Attività da svolgere:
1: Nel brano su Kagemusha, puoi riscrivere il passo da "La farsa del" fino a "paese delle ombre." compreso, sostituendo "cavallo" con "destriero"?
2: Puoi ridurre a un elenco puntato il paragrafo del brano su Kagemusha che comincia con "La farsa del kagemusha è durata due anni", conservandone i fatti principali?

Brano scelto:
>>>>

Introducendo l’ex ladro a corte, Nobukado è molto preoccupato: riuscirà questo popolano impulsivo e violento a impersonare il Principe al punto da ingannare non solo i nemici ma anche i cortigiani e le concubine del defunto? Dovrà ricredersi. All’inizio il comportamento del kagemusha è improntato a mera convenienza (tanto per dimostrare che non ha perso il vecchio vizio, una notte si fa sorprendere mentre tenta di «scassinare» la giara in cui è stato imbalsamato Shingen); poi per non deludere le attese del clan prende gusto al gioco, la sua interpretazione impeccabile convince tutti, persino il nipote di Shingen. Supererà brillantemente anche la prova del fuoco della battaglia. Quando l’impaziente Katsuyori decide di attaccare da solo un castello nemico, per salvare la faccia il clan deve proteggergli le spalle e il kagemusha viene esposto bene in vista sopra una collina protetto dalla sua guardia; in quell’infernale carosello notturno di attacchi e contrattacchi notturni (i giovani della guardia che gli fanno da scudo gli cadono intorno a mucchi) il kagemusha si identifica così intimamente nel suo ruolo che a un certo punto sorprendendo Nobukado usa le stesse parole di Shingen («Nessuno si muova, restate immobili come una montagna!»). Nobukado comincia a preoccuparsi di quella miracolosa metamorfosi: a forza di imitare il Principe Shingen, il guerriero-ombra ne ha assunto la personalità perdendo la propria identità; lo spirito del Maestro si è reincarnato nella sua ombra; quando si scoprirà che la persona (Shingen) è morta che ne sarà dell’ombra? «L’ombra non può esistere senza la persona...».
La farsa del kagemusha è durata due anni. È riuscito a ingannare tutti, tranne il cavallo di Shingen. Disarcionato nel cortile del castello davanti alle cortigiane, smascherato, il kagemusha viene messo alla porta senza spiegazioni con un semplice benservito. Il suo stupore è tale che le guardie debbono cacciarlo a sassate. Come Il fu Mattia Pascal il povero kagemusha si ritrova «senza base, senza consistenza, l’ombra di un morto»; la brutale scoperta lo lascia «sbalordito, vuoto, annientato» (curiosamente, il commento più appropriato alla tragedia del kagemusha lo si trova nel capitolo XV del Fu Mattia Pascal). Al povero attore senza identità non resta che «seguitare la parte fino alla fine» come Enrico IV. Troverà la pace, la «persona», solo nel paese delle ombre.

<<<<

Estratto della fonte:
>>>>

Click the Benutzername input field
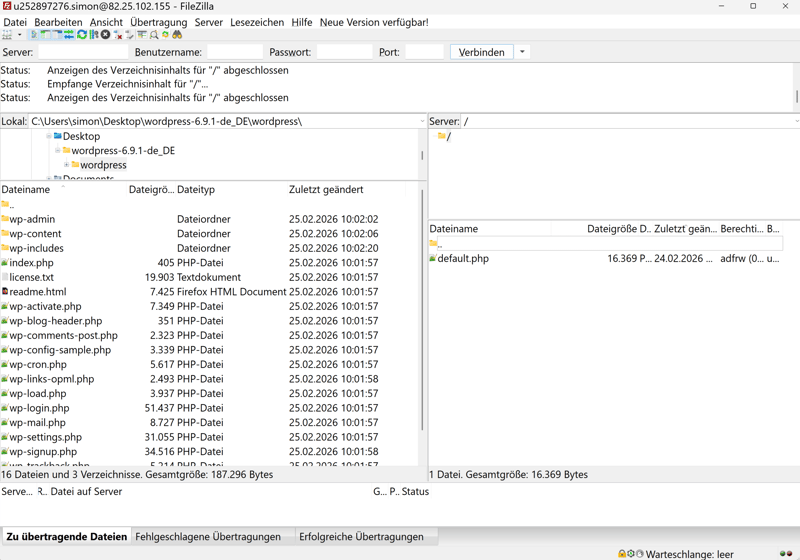This screenshot has width=800, height=560. point(234,52)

<<<<

Risposte:
1:
La farsa del kagemusha è durata due anni. È riuscito a ingannare tutti, tranne il destriero di Shingen. Disarcionato nel cortile del castello davanti alle cortigiane, smascherato, il kagemusha viene messo alla porta senza spiegazioni con un semplice benservito. Il suo stupore è tale che le guardie debbono cacciarlo a sassate. Come Il fu Mattia Pascal il povero kagemusha si ritrova «senza base, senza consistenza, l’ombra di un morto»; la brutale scoperta lo lascia «sbalordito, vuoto, annientato» (curiosamente, il commento più appropriato alla tragedia del kagemusha lo si trova nel capitolo XV del Fu Mattia Pascal). Al povero attore senza identità non resta che «seguitare la parte fino alla fine» come Enrico IV. Troverà la pace, la «persona», solo nel paese delle ombre.

2:
- La farsa del kagemusha dura due anni e inganna tutti tranne il cavallo di Shingen.
- Disarcionato nel cortile del castello davanti alle cortigiane e smascherato, viene congedato senza spiegazioni.
- È così stupito che le guardie devono cacciarlo a sassate.
- Come Il fu Mattia Pascal, si ritrova «senza base, senza consistenza, l'ombra di un morto» e resta «sbalordito, vuoto, annientato».
- Il commento più adatto alla sua tragedia si trova nel capitolo XV del Fu Mattia Pascal.
- Come Enrico IV, può solo «seguitare la parte fino alla fine».
- Troverà la pace, la «persona», solo nel paese delle ombre.